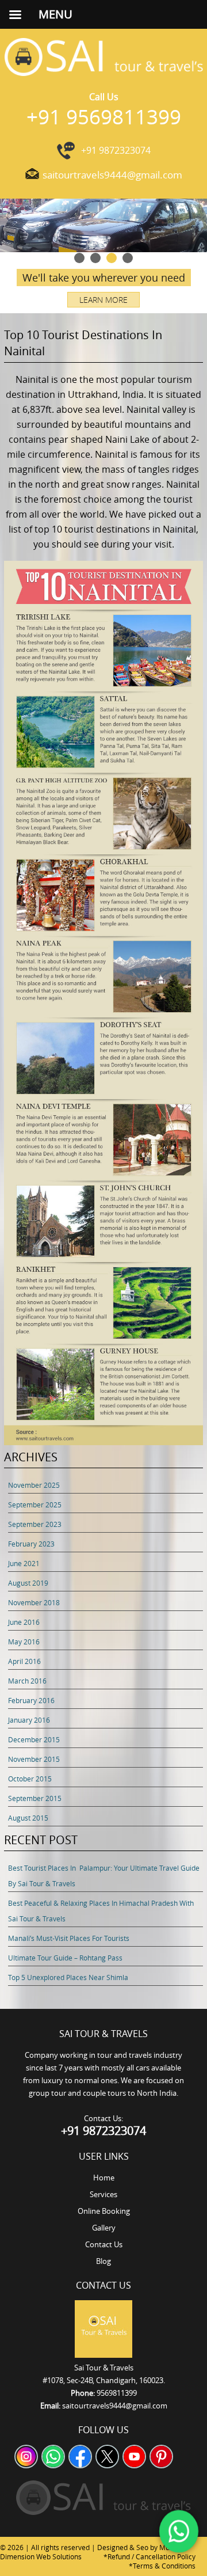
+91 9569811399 (103, 116)
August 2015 (28, 1817)
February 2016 (31, 1700)
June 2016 (24, 1622)
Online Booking (104, 2211)
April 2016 (24, 1661)
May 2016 (24, 1641)
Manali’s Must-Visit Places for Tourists (68, 1938)
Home (103, 2177)
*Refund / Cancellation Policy (149, 2556)
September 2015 (35, 1798)
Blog (103, 2261)
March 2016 (27, 1680)
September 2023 (35, 1524)
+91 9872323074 (116, 150)
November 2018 (34, 1602)
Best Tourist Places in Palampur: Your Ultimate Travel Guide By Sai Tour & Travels (104, 1875)
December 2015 (34, 1739)
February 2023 (31, 1543)
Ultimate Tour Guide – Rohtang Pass (65, 1957)
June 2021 (24, 1563)
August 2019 (28, 1582)
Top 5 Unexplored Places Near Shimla (68, 1977)
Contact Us (103, 2244)
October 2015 (30, 1778)
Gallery (104, 2227)
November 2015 (34, 1759)
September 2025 (35, 1504)
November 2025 (34, 1485)
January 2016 (29, 1719)
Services (103, 2194)
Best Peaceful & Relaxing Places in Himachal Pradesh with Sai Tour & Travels (101, 1910)
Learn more (103, 299)
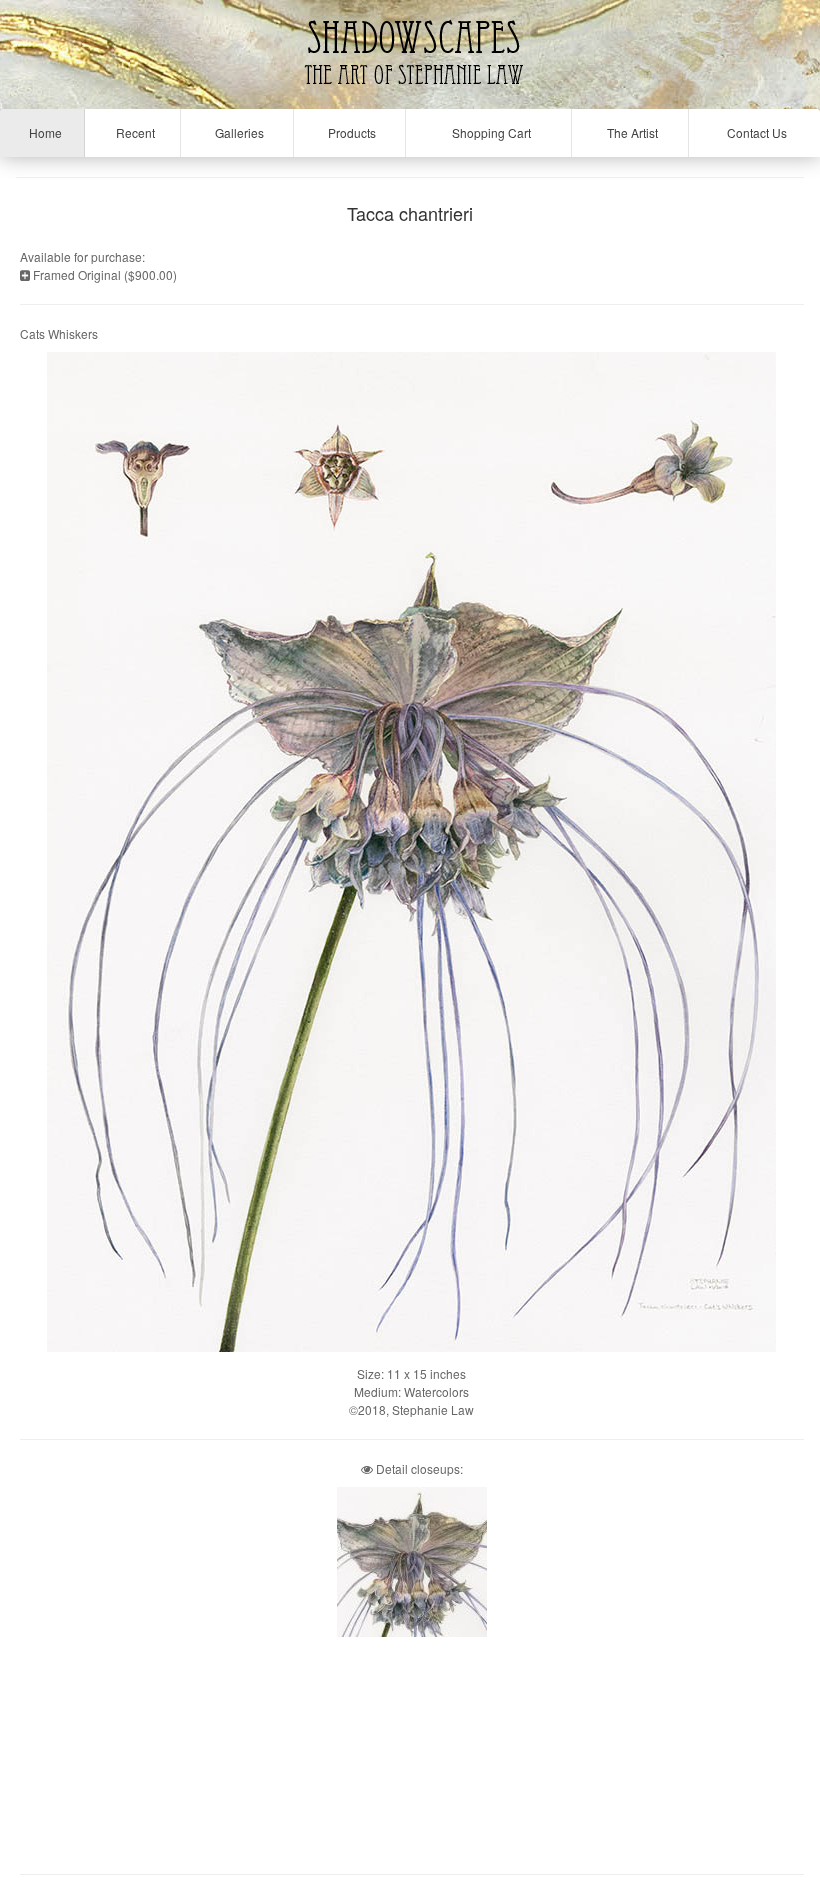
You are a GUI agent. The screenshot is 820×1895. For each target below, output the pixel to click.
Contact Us (754, 132)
..............................
» **TASK PROMPT**: Copy exactly the lines that begin at the one containing "January 2016 (29, 1719)" and end at the last line of the records, both included, omitting the pictures.

» **RESPONSE TO THE EXERCISE**:
January 2016 (29, 1719)
Services (103, 2194)
Best Peaceful & Relaxing Places in Himachal Pradesh with Sai Tour & Travels (101, 1910)
Learn more (103, 299)
You are a GUI agent. The screenshot is 820×1895. For each target below, output the pixel to click.
Contact Us (754, 132)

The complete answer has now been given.